3、「宿直・日直手当」に「課税支給額部分」がある場合の留意事項
上記Ⅱ-1でご紹介させて頂きましたように、
「宿直・日直手当」につきましては、 「非課税とすることができる金額」は「宿直・日直手当のうち4,000円部分」に限られます。 |
従いまして、「宿直・日直手当」につきましては、通常、
「課税対象となる宿直・日直手当」と「課税対象とならない宿直・日直手当」が会社から支給されることになりますが、 |
毎月の給与計算におきましては、「源泉所得税」を計算することが必要となり、
この「源泉所得税」を計算するためには、 「給与支給明細書」において「課税対象となる給与支給額」と「課税対象とならない給与支給額」を区別して把握しておくことが必要となります。 |
このため「宿直・日直手当」につき、「課税支給額となる金額」と「非課税支給額となる金額」がある場合には、
「給与支給明細書」上、「課税宿直・日直手当」と「非課税宿直・日直手当」を別々に区分記載しておくことが必要となります。 |
例 示
会社から宿日直者に対して、「給与計算規定」に基づいて、「宿日直手当」が6,000円支給されている場合には、
4,000円は、「(非課税)宿日直手当」として「非課税支給額」欄に記載し、 2,000円(6,000円-4,000円)は、「(課税)宿日直手当」として「課税支給」欄に記載することが必要となります。 |
4、税務調査等での留意事項
「税務調査」等におきまして、
仮に「(非課税)宿直・日直手当」として取り扱ったものが『「課税支給額」に該当する 』と認定されてしまった場合には、
・「当該認定」により(通常は)『 会社の「源泉徴収漏れ」』という判断が下されますので、 ・この場合には、会社は『「宿直・日直手当の課税認定金額」に係る「源泉徴収漏れ」』のペナルティーを負うこととなりますので、 |
この点につきましては、十分ご注意頂ますようお願い致します。
税理士事務所・会計事務所からのPOINT
ここでは、『「宿直手当」「日直手当」の内容 』『「宿直手当」「日直手当」に対する非課税規定の内容 』等をご紹介させて頂いております。
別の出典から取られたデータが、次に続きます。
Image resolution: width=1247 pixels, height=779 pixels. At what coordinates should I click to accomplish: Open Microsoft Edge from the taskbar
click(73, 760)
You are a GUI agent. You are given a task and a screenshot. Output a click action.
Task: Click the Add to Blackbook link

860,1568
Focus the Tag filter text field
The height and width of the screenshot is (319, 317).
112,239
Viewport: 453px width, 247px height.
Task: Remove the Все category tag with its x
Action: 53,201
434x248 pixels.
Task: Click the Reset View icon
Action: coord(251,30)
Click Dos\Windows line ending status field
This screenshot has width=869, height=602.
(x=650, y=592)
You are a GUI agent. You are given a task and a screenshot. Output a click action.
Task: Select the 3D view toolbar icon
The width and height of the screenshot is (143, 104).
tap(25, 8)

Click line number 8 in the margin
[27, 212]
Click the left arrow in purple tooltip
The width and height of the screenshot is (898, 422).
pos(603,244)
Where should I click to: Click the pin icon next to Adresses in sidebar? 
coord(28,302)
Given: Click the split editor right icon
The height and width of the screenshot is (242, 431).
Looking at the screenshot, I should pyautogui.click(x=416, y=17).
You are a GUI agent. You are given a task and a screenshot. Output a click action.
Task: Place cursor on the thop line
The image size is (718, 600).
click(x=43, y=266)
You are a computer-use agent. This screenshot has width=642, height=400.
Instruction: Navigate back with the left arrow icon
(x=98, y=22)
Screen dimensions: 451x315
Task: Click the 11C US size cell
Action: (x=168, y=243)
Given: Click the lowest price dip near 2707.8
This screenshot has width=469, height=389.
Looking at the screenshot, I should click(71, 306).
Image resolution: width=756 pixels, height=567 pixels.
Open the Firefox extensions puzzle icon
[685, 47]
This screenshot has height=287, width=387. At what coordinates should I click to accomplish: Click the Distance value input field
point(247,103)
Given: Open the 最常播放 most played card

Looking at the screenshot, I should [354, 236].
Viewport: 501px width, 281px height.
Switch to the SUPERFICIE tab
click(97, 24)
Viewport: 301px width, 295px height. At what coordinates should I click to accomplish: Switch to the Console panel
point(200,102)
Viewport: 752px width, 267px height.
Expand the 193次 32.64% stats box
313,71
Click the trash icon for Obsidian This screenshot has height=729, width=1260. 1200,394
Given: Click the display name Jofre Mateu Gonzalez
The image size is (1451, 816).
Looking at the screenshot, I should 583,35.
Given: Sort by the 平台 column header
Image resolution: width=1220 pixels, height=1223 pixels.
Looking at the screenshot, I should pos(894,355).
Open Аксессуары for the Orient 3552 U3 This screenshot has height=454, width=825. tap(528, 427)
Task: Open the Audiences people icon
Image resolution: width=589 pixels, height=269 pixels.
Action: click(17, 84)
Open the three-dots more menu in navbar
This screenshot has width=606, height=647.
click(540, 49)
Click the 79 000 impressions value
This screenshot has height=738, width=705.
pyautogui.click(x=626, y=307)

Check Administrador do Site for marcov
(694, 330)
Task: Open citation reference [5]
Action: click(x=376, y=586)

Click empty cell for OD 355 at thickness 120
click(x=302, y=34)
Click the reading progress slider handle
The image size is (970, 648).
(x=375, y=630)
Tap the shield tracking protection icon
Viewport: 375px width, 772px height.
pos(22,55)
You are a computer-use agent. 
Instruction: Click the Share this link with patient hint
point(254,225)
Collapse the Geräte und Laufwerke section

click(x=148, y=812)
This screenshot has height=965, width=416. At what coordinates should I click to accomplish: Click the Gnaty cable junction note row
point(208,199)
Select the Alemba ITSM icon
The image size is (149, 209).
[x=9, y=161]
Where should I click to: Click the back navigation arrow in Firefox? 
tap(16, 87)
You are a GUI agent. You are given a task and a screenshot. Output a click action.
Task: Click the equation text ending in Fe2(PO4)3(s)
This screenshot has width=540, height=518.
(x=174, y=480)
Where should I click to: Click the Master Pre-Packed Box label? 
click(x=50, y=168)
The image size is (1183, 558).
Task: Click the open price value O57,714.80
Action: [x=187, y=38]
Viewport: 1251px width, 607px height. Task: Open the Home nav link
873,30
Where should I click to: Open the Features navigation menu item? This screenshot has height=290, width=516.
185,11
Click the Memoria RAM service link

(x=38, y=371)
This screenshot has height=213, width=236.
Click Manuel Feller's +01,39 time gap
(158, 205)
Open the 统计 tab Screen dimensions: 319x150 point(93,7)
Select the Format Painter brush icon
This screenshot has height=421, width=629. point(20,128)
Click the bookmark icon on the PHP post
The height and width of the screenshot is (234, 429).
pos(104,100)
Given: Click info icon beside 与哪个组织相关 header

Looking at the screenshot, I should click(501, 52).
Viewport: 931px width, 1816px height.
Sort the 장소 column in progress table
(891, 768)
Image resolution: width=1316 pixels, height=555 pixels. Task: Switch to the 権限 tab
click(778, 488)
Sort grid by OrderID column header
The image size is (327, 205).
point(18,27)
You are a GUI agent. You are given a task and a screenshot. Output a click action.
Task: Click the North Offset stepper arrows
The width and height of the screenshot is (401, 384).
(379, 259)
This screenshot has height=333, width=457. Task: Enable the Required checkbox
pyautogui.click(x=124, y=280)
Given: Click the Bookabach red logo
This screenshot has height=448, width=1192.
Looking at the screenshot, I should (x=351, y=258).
「宿直業務・日直業務の内容・特徴」及び「宿直手当・日直手当の内容・特徴」につきまして
『「宿直手当」「日直手当」に対する非課税規定の内容 』をご理解頂くためには、
まず『「宿直業務」「日直業務」というものの内容・特徴 』及び『「宿直手当」「日直手当」というものの内容・特徴 』をご理解頂くことが必要となると考えます。
このため、ここでは、上記Ⅰにおきまして、まず「宿直業務・日直業務の内容や特徴」及び「宿直手当・日直手当の内容や特徴」をご紹介させて頂いております。
『「宿直手当」「日直手当」に係る「非課税限度額」規定』につきまして
「宿直手当」「日直手当」につき、『「(所得税法上)非課税支給額」として取扱われる部分 』は、
・「宿直手当」「日直手当」の「支給額」全額ではなく、
・その支給額のうち「宿日直者の生活実費を補填する目的で支給されている」と考えられる「4,000円部分」のみとなります。
従いまして、「宿直手当」「日直手当」を「非課税支給額」として取扱う場合には、
上記Ⅱ-1やⅣ-3でご紹介させて頂きました内容を一読頂き、「非課税として取扱う金額」が「非課税支給限度額」を超えないようご注意頂ますようお願い致します。
「宿直手当」「日直手当」に対する「非課税取扱の理由」につきまして
「宿直・日直手当」に対する「非課税規定」は、
「宿直・日直手当」に対して「所得税等が課せられる」ことにより『「宿日直に伴う生活実費の補填目的」が毀損されること 』を回避するために設けられた規定となりますので、
この点につきましては、「本文Ⅱ-2でご紹介させて頂いております内容」をご確認頂ますようお願い致します。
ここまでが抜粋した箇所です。